A single figure is expected: how many lines of the data that follows contain the word "column".

> _ENTRIES PROVIDED_:
┏━━
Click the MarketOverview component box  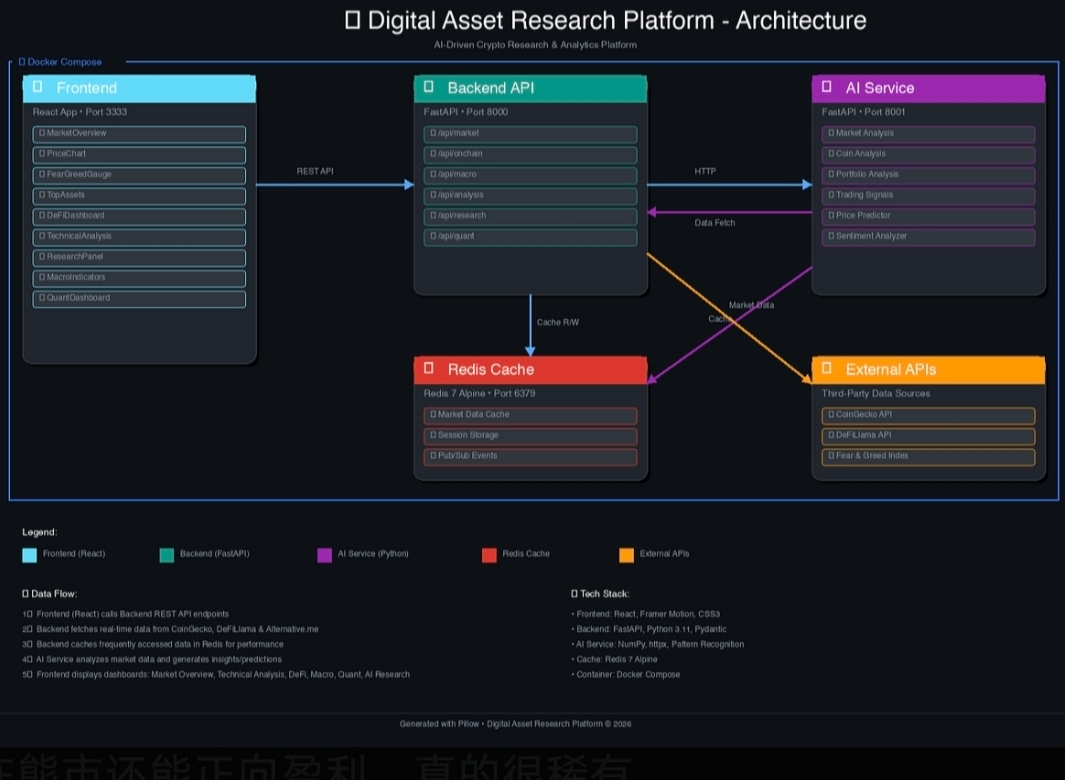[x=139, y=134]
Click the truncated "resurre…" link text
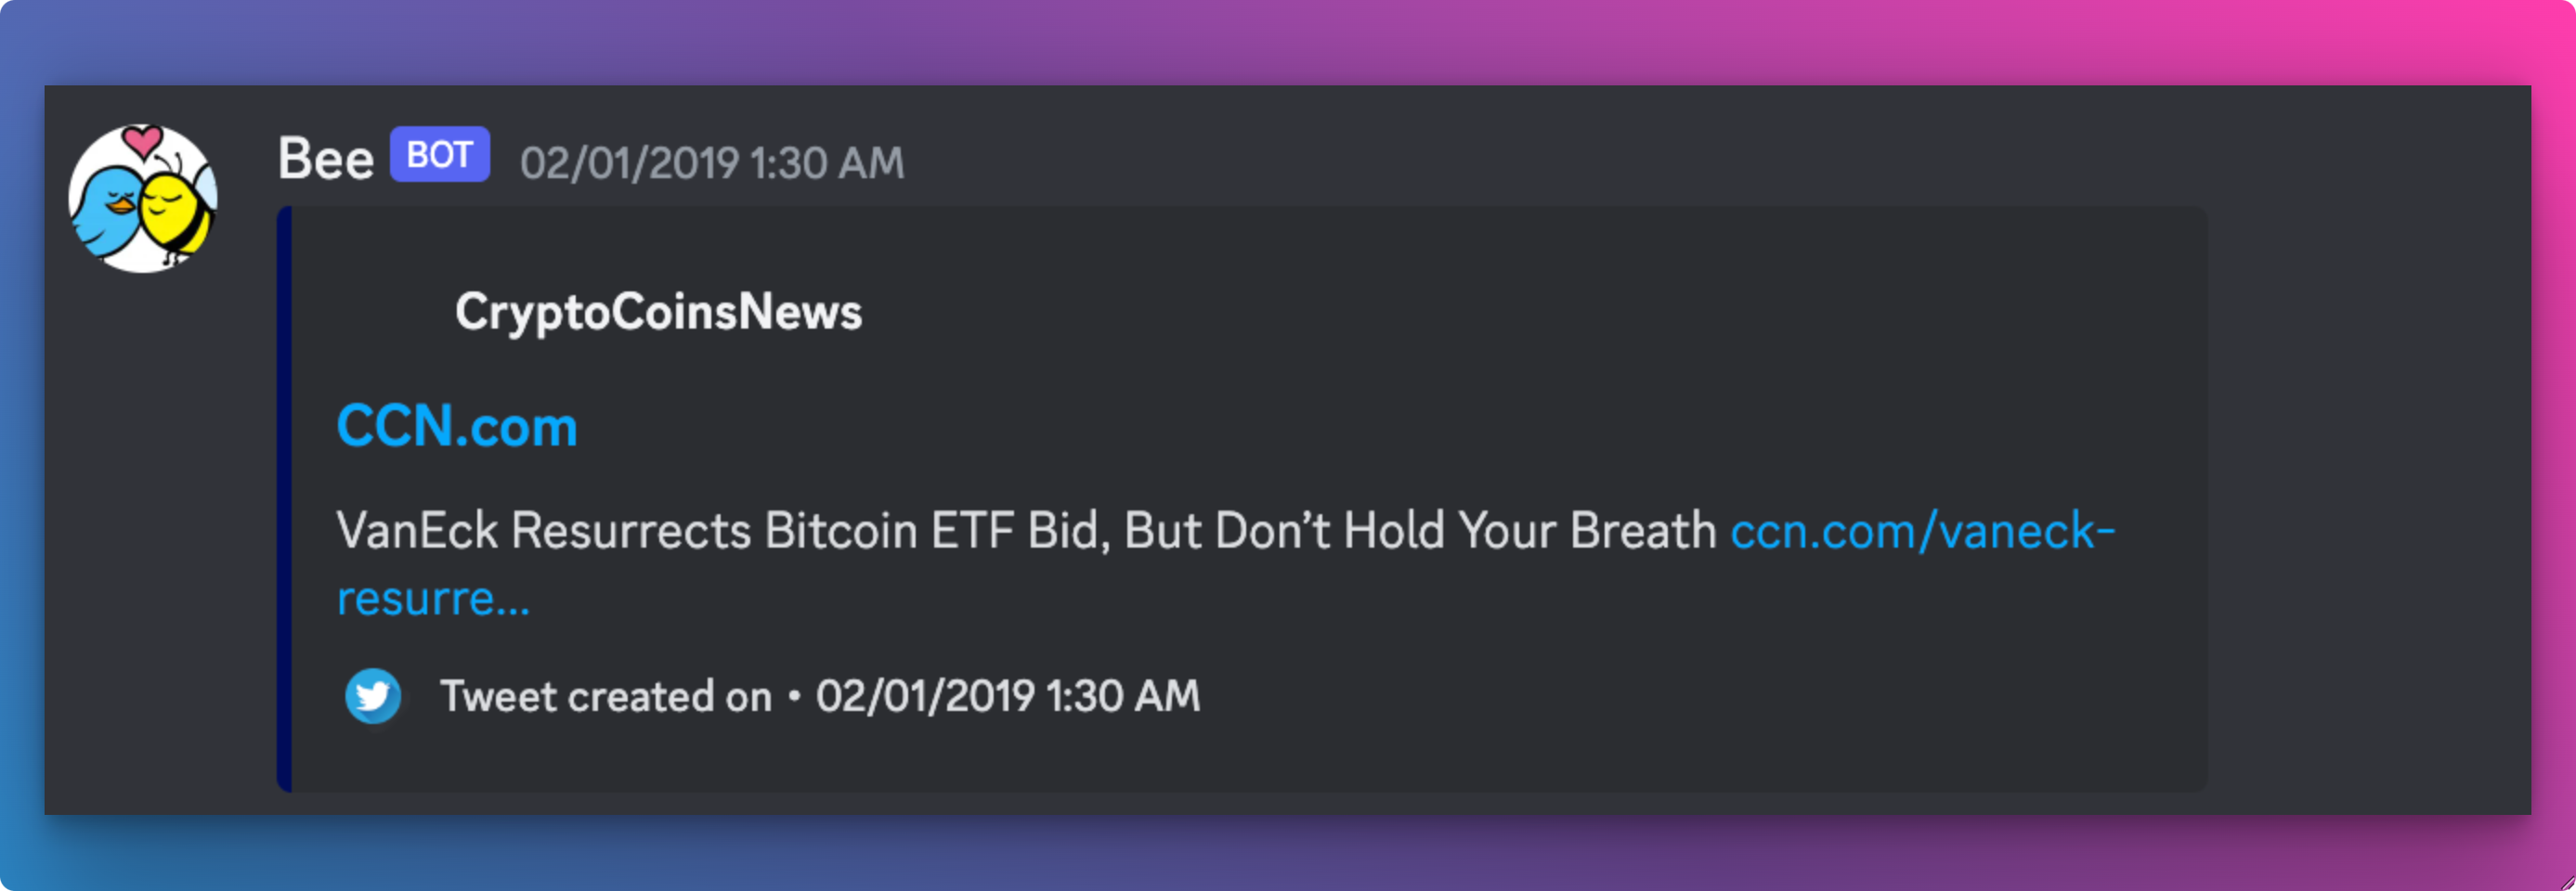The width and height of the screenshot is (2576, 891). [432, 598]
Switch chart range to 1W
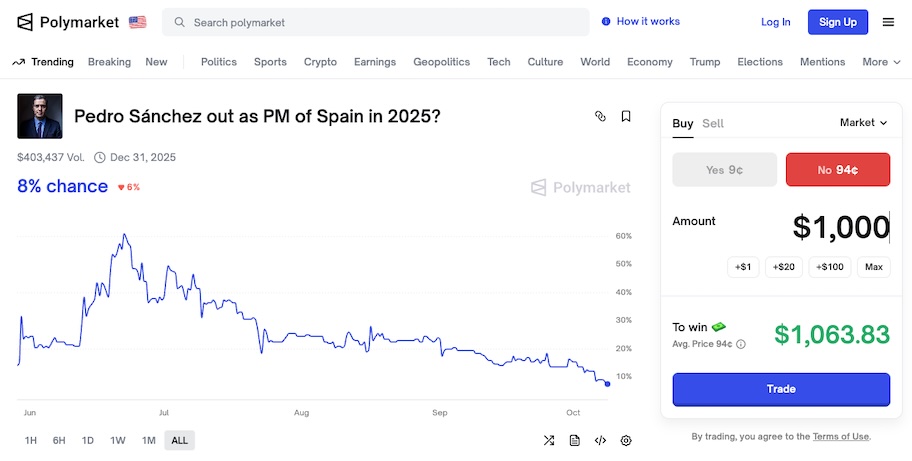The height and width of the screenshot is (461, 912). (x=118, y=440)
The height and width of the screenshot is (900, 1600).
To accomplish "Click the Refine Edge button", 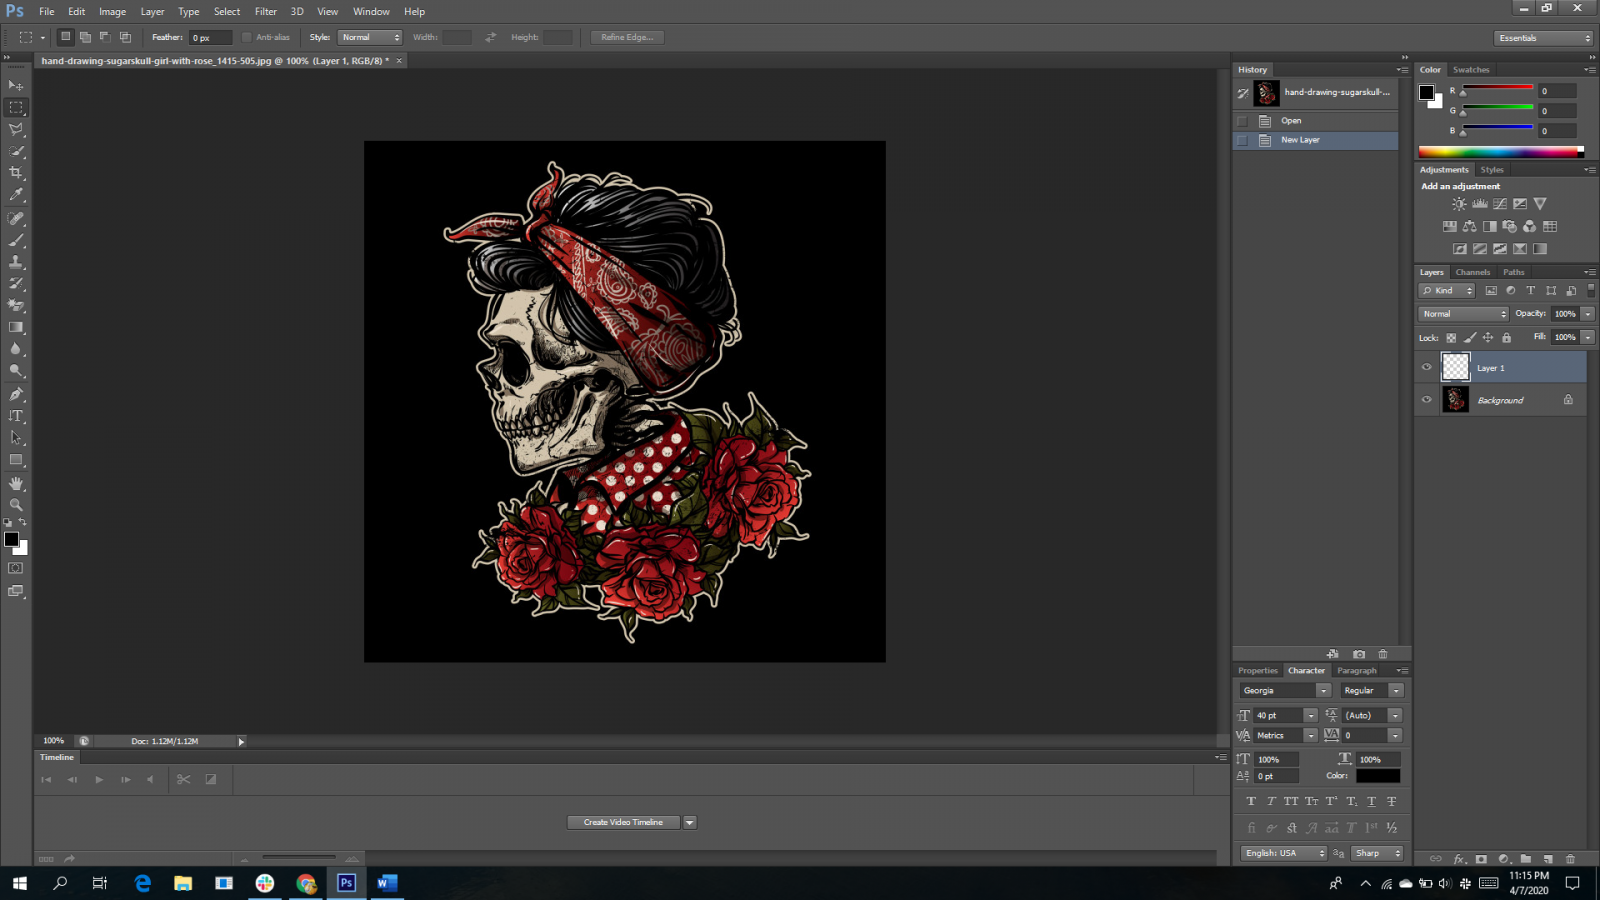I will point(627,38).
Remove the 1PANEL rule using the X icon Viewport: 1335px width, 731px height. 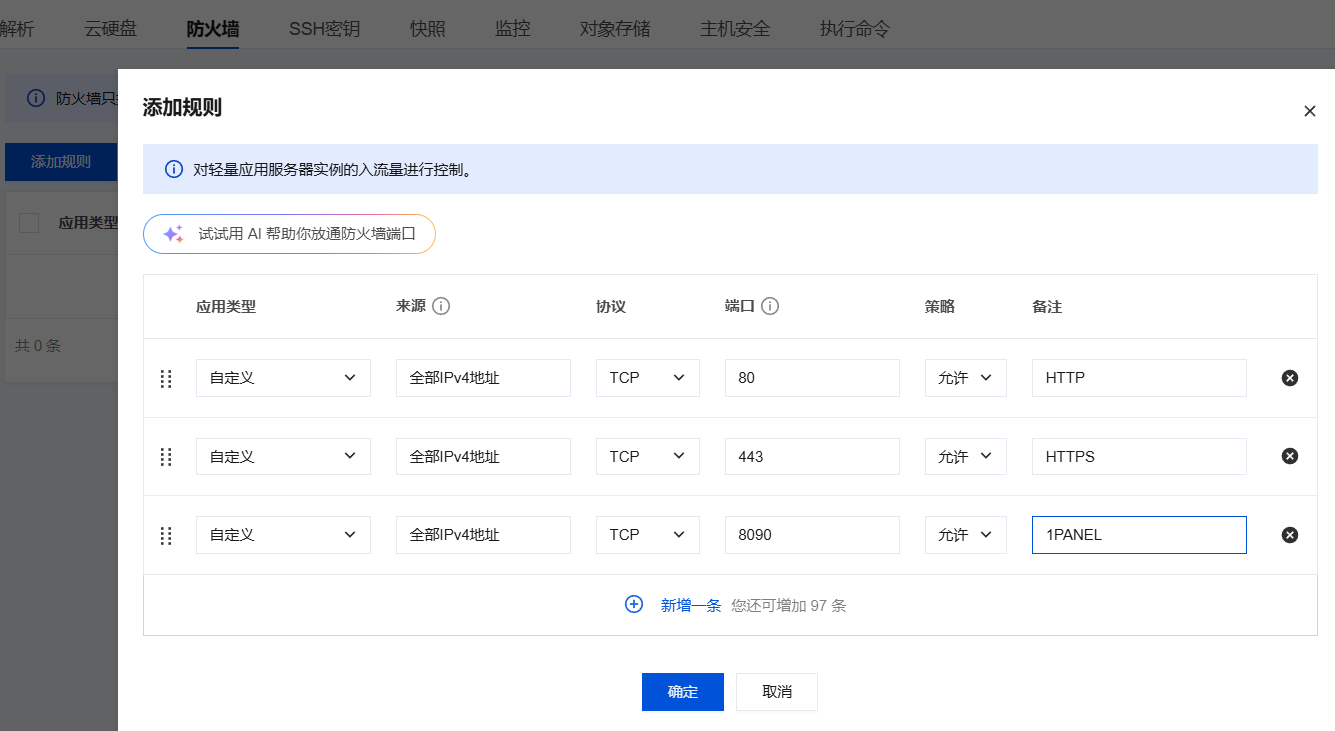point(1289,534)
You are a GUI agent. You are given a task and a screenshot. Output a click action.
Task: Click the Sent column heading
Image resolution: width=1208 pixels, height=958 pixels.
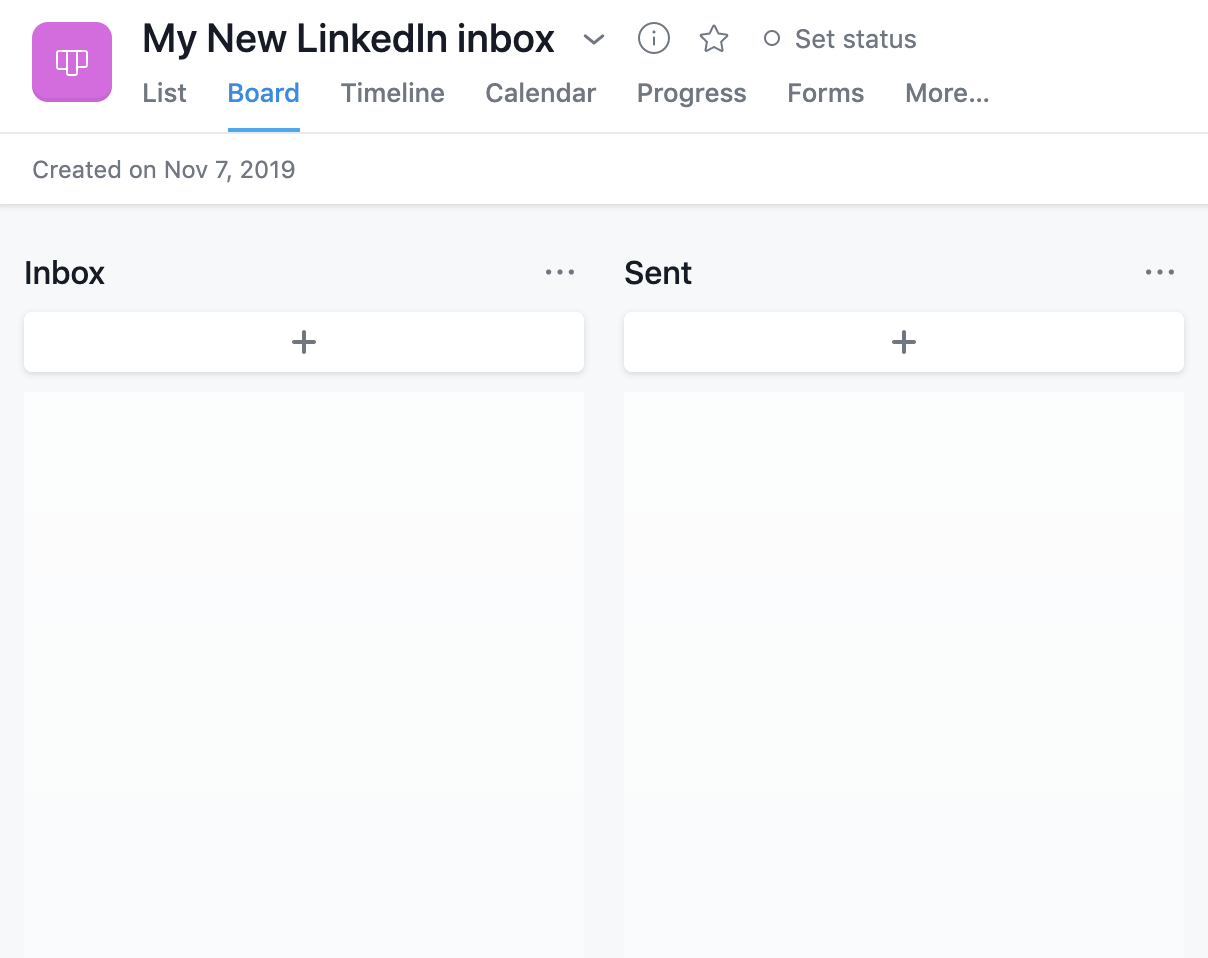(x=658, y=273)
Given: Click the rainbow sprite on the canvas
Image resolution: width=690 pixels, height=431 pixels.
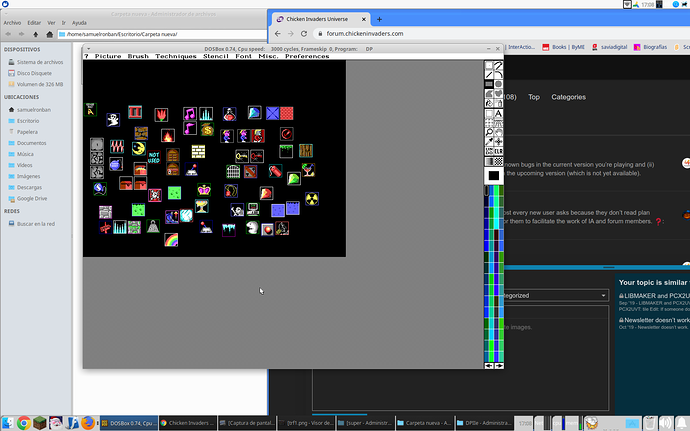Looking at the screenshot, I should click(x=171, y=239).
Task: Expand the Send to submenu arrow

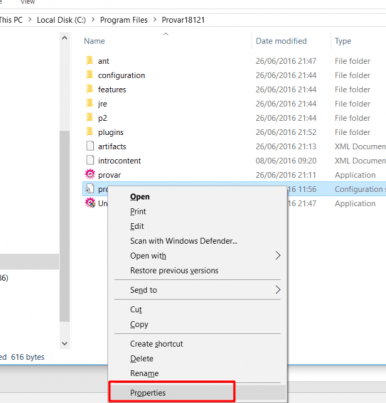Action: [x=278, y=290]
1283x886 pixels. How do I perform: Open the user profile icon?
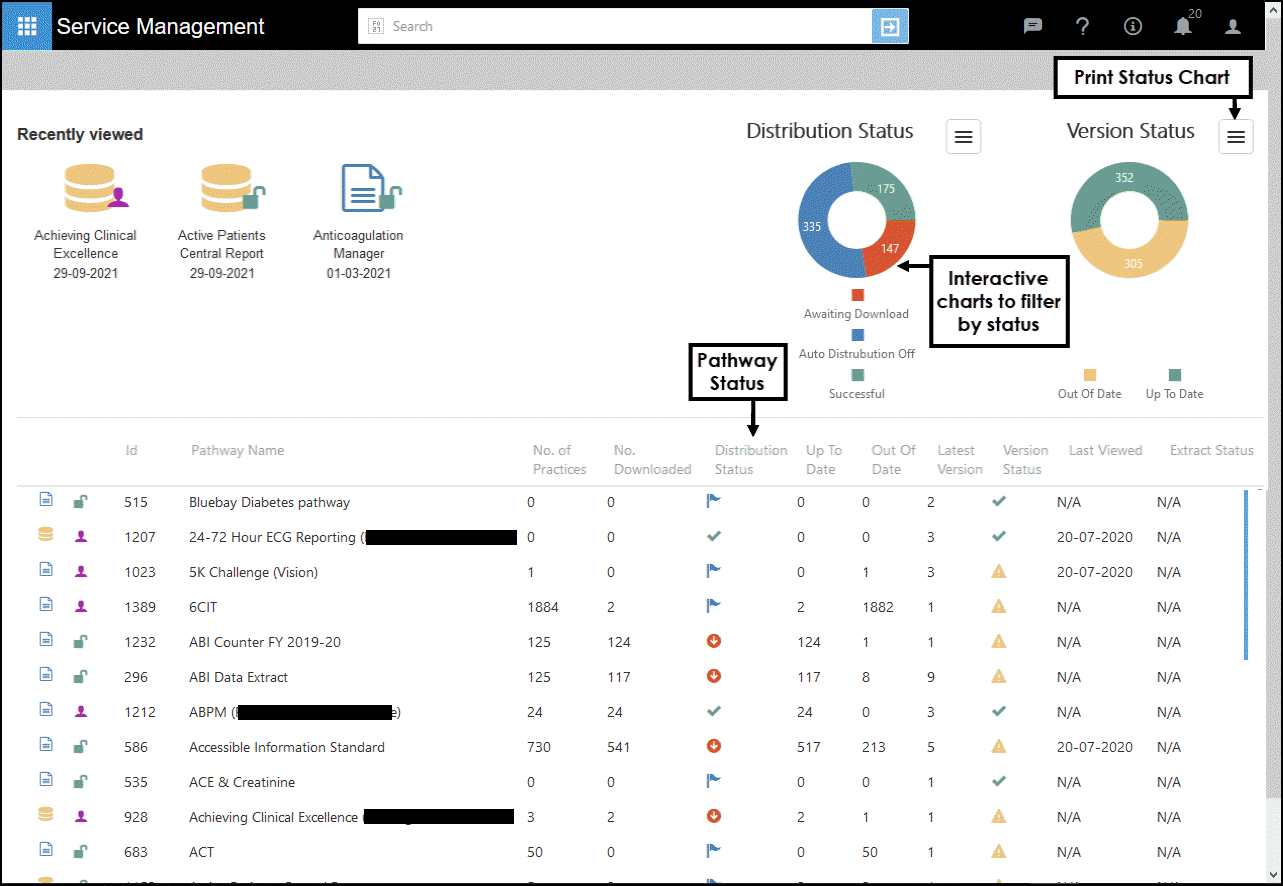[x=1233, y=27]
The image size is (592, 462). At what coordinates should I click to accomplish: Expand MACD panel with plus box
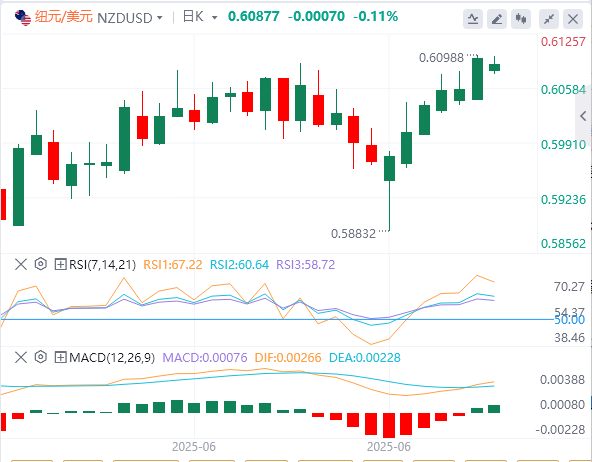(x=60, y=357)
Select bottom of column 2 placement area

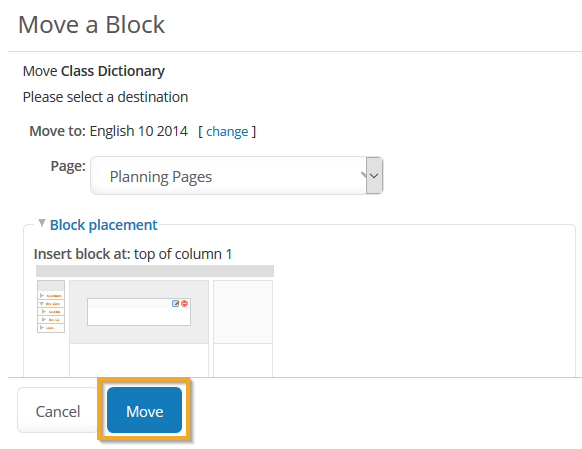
┗━━
> _OUTPUT OF THE TASK_:
2